I present an idealized physical model of steamflood fluid-flow and make rock physics predictions of seismic impedance changes that might be observable in 3-D surface seismic monitoring data. Four distinct fluid-flow phases are considered. Closest to the steam injection well, a small hot steam zone should be very visible in seismic data due to a predicted 30% decrease in P-wave velocity (Vp) compared to pre-steam reservoir conditions. With increasing radial distance from the injector, an annulus of hot water is likely to be seismically transparent due to a weak (5%) decrease in Vp, but a larger radial annulus of hot oil may be visible due to a predicted 10-15% decrease in Vp. A high-pressure cold oil front is predicted to propagate away from the injector one order of magnitude faster than the thermal fronts. If the increased pore pressure due to steam injection forces the high-pressure cold oil to cross the bubble point, a large increase in Vp of at least 15% may be visible in seismic monitor data. This model is currently being tested on a 3-D field data set. Preliminary results are exciting and will be published later this year.

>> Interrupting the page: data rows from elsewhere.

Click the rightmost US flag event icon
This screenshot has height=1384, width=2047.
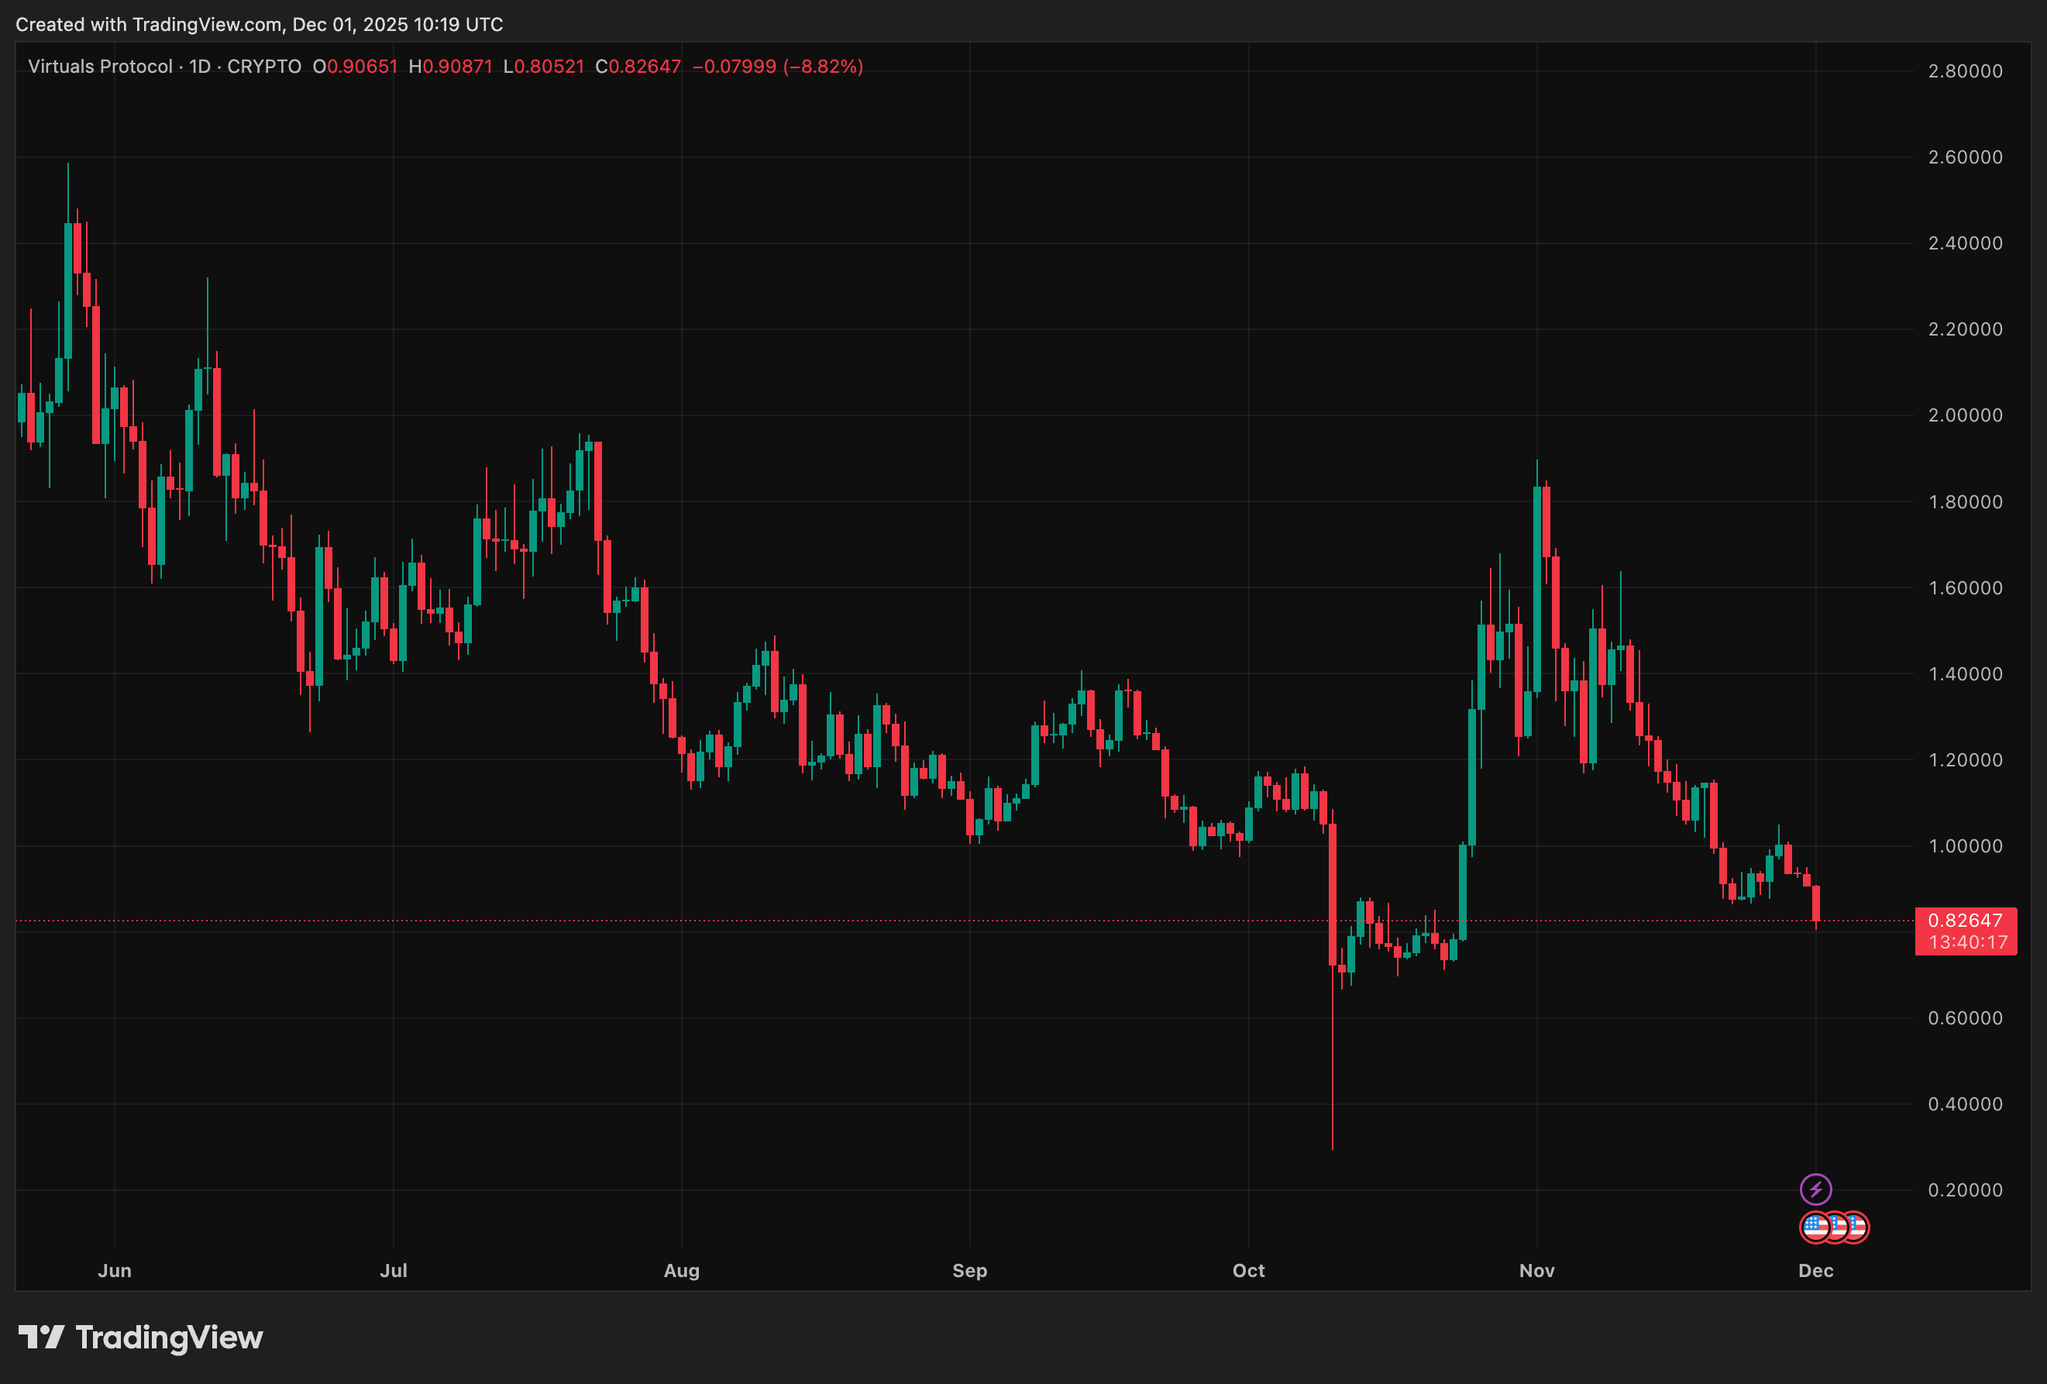(1856, 1227)
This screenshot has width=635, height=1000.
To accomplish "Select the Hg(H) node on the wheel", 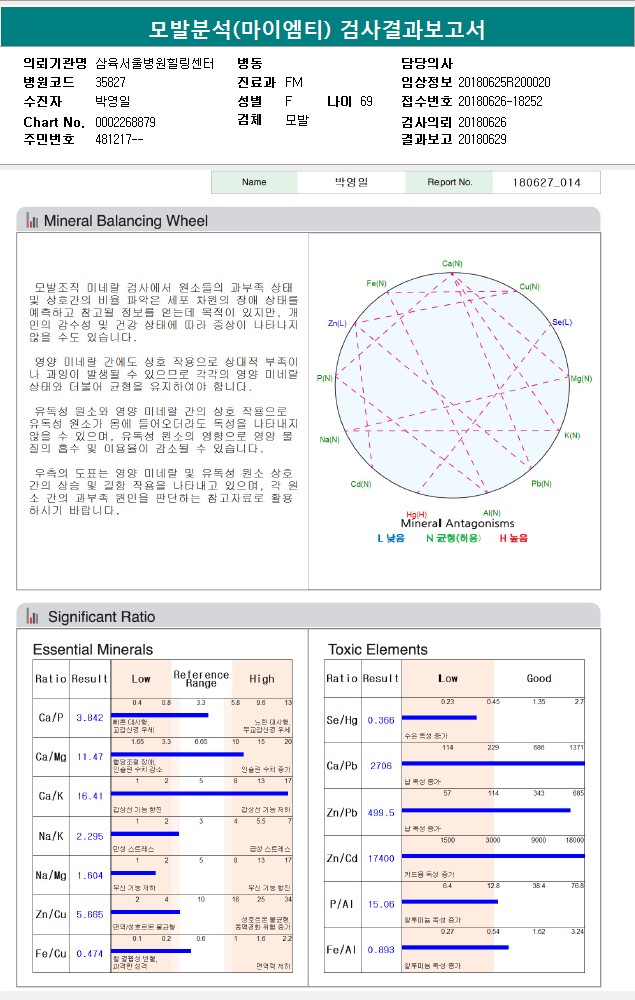I will tap(416, 515).
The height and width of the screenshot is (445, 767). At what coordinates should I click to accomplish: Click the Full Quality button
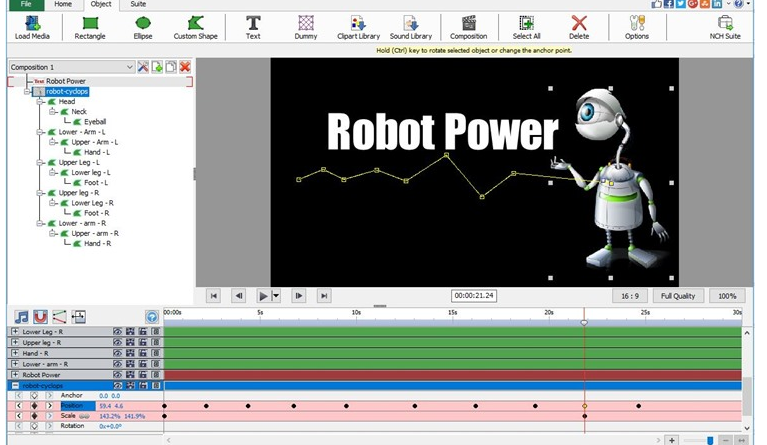tap(677, 296)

INTRODUCTION The steamflood process is a common method of enhanced oil recovery in tertiary production. However, steam flow patterns and sweep efficiency can be unpredictable in the presence of reservoir heterogeneity. Recently, a few experiments have been conducted that consist of shooting several 3-D surface seismic ``monitor'' surveys in time-lapse mode during steam injection (e.g., Pullin et al., 1987, and Eastwood et al., 1994). The spatial changes in pressure, temperature and fluid saturation in the reservoir during steamflooding can cause dramatic changes in rock physics properties and seismic wavefield attributes (e.g., Ito et al., 1979; Wang and Nur, 1988). In principle, detecting and measuring changes in seismic response as a function of time can lead to a better understanding of the steamflood dynamics, and in turn, an optimized strategy for enhanced oil recovery (Nur, 1989).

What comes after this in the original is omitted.